*** ENTRIES SUPPLIED Section Begins ***

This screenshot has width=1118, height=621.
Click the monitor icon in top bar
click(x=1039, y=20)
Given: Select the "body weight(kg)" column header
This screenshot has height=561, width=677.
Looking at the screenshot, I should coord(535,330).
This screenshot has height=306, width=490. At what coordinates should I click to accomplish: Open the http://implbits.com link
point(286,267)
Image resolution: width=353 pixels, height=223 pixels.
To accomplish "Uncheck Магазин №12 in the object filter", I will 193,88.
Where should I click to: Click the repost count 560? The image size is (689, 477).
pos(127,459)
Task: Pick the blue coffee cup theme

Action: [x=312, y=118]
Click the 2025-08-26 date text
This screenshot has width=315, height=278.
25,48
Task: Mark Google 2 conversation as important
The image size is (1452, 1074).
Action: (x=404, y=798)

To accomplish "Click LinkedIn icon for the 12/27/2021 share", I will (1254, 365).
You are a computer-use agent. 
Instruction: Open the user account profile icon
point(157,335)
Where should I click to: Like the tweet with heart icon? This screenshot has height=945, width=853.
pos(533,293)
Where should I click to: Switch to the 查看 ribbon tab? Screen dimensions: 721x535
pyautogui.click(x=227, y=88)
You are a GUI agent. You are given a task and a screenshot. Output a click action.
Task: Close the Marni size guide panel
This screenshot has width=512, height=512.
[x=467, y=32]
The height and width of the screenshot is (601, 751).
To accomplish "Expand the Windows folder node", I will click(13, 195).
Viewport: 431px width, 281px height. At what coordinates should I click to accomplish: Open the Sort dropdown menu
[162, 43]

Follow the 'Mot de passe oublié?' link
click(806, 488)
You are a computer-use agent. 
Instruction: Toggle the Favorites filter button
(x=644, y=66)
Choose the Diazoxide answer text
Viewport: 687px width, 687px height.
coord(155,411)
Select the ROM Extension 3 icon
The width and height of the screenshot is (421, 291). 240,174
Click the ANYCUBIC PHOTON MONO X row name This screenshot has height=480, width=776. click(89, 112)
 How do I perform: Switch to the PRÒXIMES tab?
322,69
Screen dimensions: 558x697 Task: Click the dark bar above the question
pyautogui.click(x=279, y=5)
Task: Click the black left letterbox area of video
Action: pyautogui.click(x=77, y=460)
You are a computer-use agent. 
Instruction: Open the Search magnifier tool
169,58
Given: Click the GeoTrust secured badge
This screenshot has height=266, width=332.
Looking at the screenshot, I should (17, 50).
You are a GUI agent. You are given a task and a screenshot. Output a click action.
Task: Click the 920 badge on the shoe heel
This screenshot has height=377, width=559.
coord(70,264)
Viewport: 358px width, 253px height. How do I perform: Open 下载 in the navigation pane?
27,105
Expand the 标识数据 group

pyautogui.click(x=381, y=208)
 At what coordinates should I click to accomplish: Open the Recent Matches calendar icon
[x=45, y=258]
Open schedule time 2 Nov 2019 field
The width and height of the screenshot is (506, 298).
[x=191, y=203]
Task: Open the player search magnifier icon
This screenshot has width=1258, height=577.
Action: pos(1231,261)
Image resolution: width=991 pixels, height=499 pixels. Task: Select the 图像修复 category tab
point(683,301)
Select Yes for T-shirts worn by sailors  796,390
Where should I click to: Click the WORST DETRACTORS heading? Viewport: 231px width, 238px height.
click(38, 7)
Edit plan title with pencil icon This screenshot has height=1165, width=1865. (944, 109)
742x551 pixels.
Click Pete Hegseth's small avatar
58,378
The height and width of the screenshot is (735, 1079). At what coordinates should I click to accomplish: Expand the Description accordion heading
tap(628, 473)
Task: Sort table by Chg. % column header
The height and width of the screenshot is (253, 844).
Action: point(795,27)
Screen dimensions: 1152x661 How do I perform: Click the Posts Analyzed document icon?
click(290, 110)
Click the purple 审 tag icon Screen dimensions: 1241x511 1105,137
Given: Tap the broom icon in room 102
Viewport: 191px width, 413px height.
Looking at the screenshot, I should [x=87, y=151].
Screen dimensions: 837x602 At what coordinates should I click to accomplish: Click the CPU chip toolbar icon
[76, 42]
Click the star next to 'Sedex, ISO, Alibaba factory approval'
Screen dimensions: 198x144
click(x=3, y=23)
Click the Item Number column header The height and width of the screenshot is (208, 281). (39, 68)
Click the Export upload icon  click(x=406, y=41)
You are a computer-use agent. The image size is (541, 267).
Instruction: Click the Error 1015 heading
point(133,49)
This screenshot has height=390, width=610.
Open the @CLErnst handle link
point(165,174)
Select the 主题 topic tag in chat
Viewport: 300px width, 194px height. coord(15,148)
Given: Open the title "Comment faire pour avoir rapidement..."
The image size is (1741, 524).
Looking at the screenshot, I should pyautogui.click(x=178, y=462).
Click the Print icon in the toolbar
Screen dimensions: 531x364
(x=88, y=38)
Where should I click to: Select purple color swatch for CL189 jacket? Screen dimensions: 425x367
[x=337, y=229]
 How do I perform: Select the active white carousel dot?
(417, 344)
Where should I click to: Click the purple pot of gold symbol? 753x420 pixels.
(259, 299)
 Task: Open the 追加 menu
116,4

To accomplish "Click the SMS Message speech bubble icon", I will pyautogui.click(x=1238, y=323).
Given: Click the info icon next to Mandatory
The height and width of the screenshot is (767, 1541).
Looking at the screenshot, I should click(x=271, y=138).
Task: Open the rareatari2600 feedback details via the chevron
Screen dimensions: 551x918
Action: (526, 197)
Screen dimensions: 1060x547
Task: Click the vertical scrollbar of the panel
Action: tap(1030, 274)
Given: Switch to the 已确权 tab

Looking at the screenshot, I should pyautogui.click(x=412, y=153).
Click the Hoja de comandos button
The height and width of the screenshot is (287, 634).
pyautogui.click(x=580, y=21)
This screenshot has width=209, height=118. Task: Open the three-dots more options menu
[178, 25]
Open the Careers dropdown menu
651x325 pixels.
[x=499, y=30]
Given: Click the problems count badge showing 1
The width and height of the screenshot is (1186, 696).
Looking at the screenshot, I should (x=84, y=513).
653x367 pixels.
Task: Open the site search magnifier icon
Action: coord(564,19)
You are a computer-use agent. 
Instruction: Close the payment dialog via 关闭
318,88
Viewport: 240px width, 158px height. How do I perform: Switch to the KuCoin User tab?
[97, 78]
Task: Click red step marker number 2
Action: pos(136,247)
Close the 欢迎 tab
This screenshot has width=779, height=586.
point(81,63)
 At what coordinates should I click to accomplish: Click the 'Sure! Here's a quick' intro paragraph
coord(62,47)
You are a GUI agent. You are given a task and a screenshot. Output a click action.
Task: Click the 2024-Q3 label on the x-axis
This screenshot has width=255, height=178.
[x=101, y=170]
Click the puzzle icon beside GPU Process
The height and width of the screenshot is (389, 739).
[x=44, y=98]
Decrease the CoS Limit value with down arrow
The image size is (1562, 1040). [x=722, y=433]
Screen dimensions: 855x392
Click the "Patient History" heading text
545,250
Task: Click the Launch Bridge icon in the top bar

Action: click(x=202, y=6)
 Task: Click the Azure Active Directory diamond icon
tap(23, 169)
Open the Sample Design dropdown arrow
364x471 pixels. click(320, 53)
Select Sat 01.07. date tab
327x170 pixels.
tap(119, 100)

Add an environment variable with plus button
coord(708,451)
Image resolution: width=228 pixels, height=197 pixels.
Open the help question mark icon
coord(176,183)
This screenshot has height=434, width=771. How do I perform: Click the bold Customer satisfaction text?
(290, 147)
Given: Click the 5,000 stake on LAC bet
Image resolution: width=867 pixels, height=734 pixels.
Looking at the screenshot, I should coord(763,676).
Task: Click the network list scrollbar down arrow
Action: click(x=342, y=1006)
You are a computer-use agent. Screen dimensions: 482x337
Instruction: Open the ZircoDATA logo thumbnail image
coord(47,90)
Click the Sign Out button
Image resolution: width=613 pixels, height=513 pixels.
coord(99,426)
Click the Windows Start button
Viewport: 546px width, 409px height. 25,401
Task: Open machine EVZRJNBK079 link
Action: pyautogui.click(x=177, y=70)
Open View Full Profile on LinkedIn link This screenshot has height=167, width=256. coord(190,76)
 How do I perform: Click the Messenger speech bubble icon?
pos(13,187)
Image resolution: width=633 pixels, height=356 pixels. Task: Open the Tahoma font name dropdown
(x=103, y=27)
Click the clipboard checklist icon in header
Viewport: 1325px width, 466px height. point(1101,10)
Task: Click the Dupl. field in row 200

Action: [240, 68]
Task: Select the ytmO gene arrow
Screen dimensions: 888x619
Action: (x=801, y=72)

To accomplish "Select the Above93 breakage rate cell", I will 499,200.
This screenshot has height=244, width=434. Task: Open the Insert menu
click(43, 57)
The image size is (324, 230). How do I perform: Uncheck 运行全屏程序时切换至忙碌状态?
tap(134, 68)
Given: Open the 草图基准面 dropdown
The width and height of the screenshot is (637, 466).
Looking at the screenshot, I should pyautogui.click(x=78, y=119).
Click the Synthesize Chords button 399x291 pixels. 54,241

*** ENTRIES SUPPLIED Section Ends ***

• _TASK TO CARRY OUT_: Collect every line from the records above that contains the word "LinkedIn".

• _ANSWER SPACE_:
To accomplish "Click LinkedIn icon for the 12/27/2021 share", I will (1254, 365).
Open View Full Profile on LinkedIn link This screenshot has height=167, width=256. coord(190,76)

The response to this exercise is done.